LostRuins / koboldcpp

Run GGUF models easily with a KoboldAI UI. One File. Zero Install.
https://github.com/lostruins/koboldcpp
GNU Affero General Public License v3.0
4.83k stars 342 forks source link

AMD GPU VRAM idling at 0mhz tanking performance on Vulkan and ROCm #978

Open YW5555 opened 2 months ago

YW5555 commented 2 months ago

My AMD 6900XT VRAM would idle to 0mhz after a while and this would tank the performance of koboldcpp. The idling VRAM doesn't affect other workloads like gaming because the VRAM frequency would pop back to 2000mhz. But generating with koboldcpp fails to 'wake up' the VRAM, tanking my generation speed to ~7 tk/s instead of the usual ~50tk/s. My solution is to turn off Freesync in the AMD driver which forces the VRAM frequency to stay at the max 2000mhz clock rate all the time.

This issue has been happening in the past few months with different GGUF, Windows update, AMD driver and koboldcpp versions (main with Vulkan and ROCm fork) combinations. All GGUF layers and context are completely offloaded to VRAM (~11GB).

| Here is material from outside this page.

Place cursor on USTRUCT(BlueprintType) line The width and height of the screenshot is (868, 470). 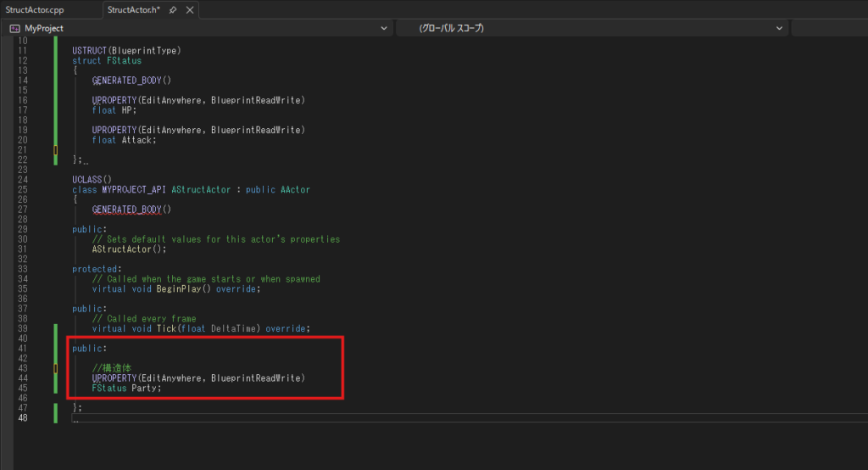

Current hardware: OS: Windows 11 Pro 23H2 GPU: Powercolor AMD 6900XT Reference GPU Driver: 24.5.1 CPU: AMD 5800X

LostRuins commented 2 months ago

Are you sure it's not a threading issue instead? If you keep koboldcpp in the foreground with --foreground does it still happen? I'm not sure GPU driver power throttling behavior can be controlled from the program, could be due to your power options e.g. battery mode. Perhaps you need to config it in the AMD control panel.